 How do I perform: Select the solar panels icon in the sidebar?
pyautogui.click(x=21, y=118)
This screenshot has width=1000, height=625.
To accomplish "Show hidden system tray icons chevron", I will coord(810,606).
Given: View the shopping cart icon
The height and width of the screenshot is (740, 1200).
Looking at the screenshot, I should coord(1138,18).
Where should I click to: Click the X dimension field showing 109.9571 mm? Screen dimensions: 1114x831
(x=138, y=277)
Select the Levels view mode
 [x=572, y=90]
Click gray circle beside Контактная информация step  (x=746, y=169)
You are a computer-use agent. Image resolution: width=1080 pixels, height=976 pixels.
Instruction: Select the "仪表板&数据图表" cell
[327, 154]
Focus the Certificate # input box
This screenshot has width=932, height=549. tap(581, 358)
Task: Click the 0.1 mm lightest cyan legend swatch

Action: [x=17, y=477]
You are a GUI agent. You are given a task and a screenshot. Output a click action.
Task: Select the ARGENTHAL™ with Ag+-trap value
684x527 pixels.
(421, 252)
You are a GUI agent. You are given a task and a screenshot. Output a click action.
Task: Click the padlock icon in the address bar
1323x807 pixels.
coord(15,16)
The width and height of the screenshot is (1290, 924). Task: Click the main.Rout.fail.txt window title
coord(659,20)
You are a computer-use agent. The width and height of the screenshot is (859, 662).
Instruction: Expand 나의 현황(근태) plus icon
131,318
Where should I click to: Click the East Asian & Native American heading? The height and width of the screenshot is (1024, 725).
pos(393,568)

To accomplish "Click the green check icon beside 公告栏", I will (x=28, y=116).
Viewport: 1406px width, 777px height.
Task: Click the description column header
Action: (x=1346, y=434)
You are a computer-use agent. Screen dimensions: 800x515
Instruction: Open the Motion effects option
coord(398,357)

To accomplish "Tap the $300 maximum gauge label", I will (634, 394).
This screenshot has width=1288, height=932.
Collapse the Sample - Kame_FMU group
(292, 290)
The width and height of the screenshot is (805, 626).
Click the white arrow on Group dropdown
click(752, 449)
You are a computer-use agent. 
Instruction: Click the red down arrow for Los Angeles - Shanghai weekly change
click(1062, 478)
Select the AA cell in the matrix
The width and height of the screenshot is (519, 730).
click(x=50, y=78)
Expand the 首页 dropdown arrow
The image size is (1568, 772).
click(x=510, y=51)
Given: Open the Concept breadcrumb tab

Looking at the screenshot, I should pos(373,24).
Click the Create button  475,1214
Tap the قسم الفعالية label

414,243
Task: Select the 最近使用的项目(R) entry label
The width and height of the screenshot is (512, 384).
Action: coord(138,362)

++++

- TASK REQUIREMENTS:
Scan the material for lines that hold the word "agent", then say how many there are and nothing else.

- OUTPUT OF THE EXERCISE:
6